En 1959, lors d'une cérémonie commémorative, Hervé de Penfentenyo salue Louis Cren, Maire de Lorient en 1940. Collection particulière.

Pourtant, le parcours d’Hervé de Penfentenyo est beaucoup moins limpide que ne le suggèrent ces quelques éléments biographiques. Militaire de carrière, il passe l’essentiel de sa vie à servir la France et n’éprouve manifestement que peu de sympathies pour l’occupant. C’est ainsi qu’au cours des réunions non-autorisées qui conduisent à son arrestation il critique la conduite des Allemands à Toulon, après que la flotte se soit sabordée, et aime à lire la dernière lettre d’un otage fusillé. De même, il anticipe le remplacement du chef de l’Etat français par une sorte de « super Gauleiter », manière visiblement de dénoncer la mainmise de l’occupant. Mais la Seconde Guerre mondiale ne peut se résumer  une affaire de patriotisme, elle est aussi question d’idéologie. Et de ce point de vue, la trajectoire d’Hervé de Penfentenyo est beaucoup moins aisément lisible. En effet, non seulement il ne semble jamais prendre contact avec la Résistance, qu’il s’agisse des réseaux et mouvements de l’intérieur ou de la France Libre, à Londres, mais il continue jusqu’à son arrestation de vanter les mérites de Darlan et Weygand. Mieux, il obtient des responsabilités à Vichy en étant nommé, par le maréchal Pétain en personne, vice-président du Comité consultatif de la famille. C’est à ce titre qu’on lui doit, notamment, le Manuel du père de famille, ouvrage publié en 1941 chez Flammarion et qui renvoie parfaitement à la philosophie de la Révolution nationale. La devise de Vichy n’est-elle en effet pas « Travail, Famille, Patrie » ?

Erwan LE GALL

 

 

 

1 On pourra se rapporter à la délibération du Conseil municipal de Guidel dénommant ce carrefour en l’honneur d’Hervé de Penfentenyo, la biographie présentée à l’occasion étant particulièrement révélatrice d’une mémoire si ce n’est sélective, éminemment lacunaire.

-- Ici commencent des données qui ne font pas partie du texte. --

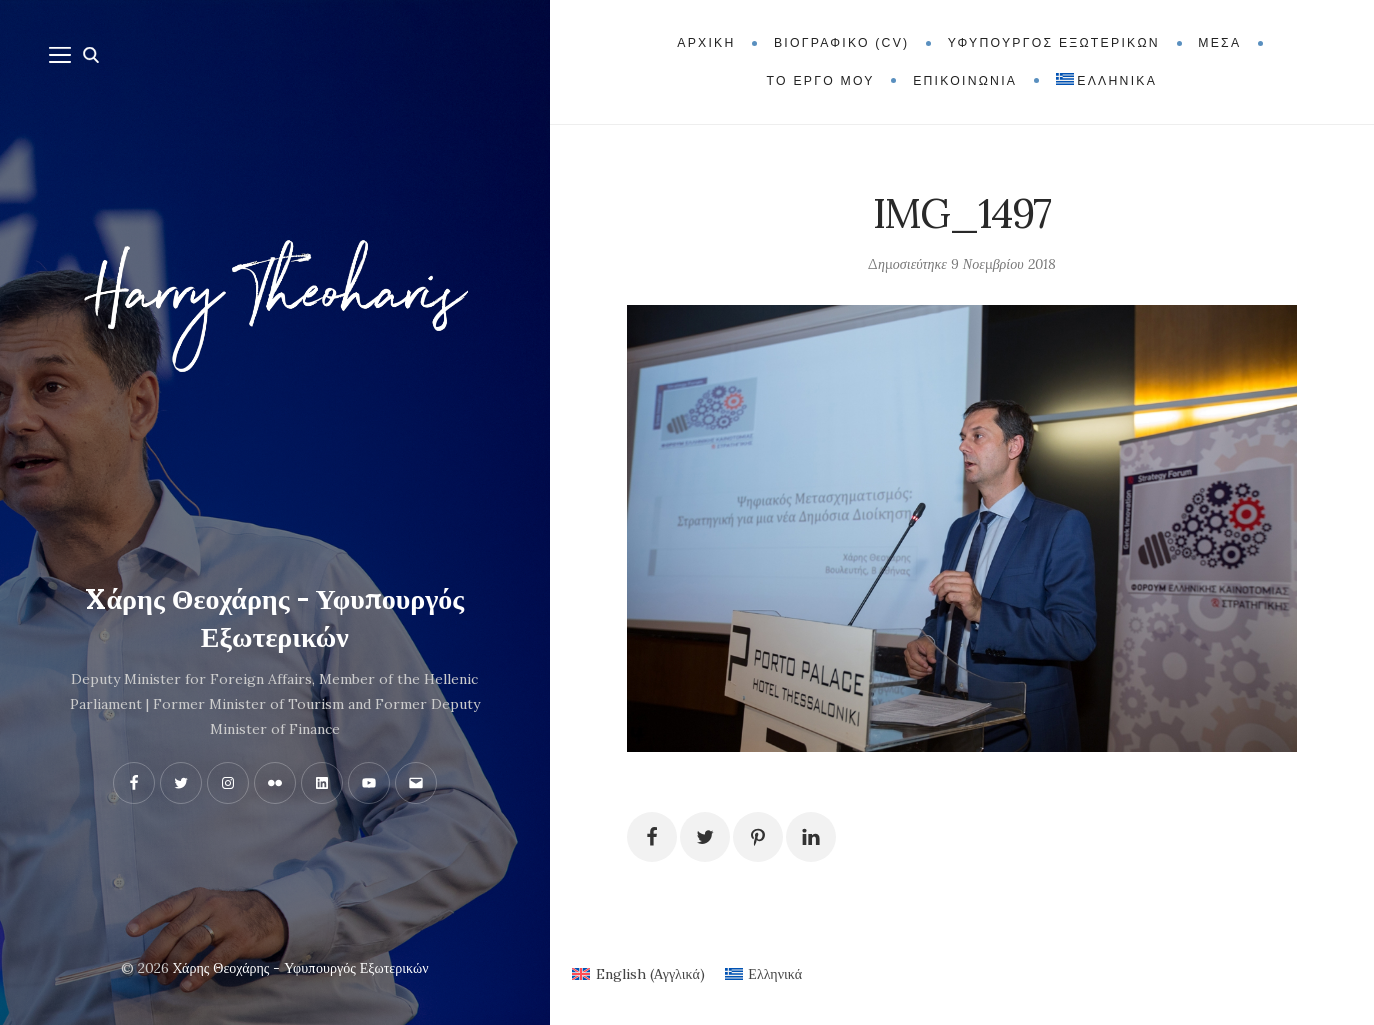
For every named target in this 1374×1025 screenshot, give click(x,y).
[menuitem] (1106, 81)
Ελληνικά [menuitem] (775, 974)
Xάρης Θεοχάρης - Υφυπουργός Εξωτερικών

2 Pour de plus amples détails se rapporter à LEROUX, Roger, Le Morbihan en guerre 1939-1945, Mayenne, Imprimerie Joseph Floch, 1978, p. 18-27.

3 Pour de plus amples détails se rapporter à GERHARDS, Auguste, Tribunal de guerre du IIIe Reich. Des centaines de Français fusillés ou déportés. Résistants et héros inconnus. 1939-1945, Paris, Le Cherche Midi, 2014.